• [What the task asks]: Restate all the data word for word, leaving nothing out.

═════ Records provided

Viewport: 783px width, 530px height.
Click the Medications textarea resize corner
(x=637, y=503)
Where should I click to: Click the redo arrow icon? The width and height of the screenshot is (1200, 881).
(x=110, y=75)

══════════

• [Solved problem]:
Viewport: 783px width, 530px height.
Click the Medications textarea resize corner
(x=637, y=503)
Where should I click to: Click the redo arrow icon? The width and height of the screenshot is (1200, 881).
(x=110, y=75)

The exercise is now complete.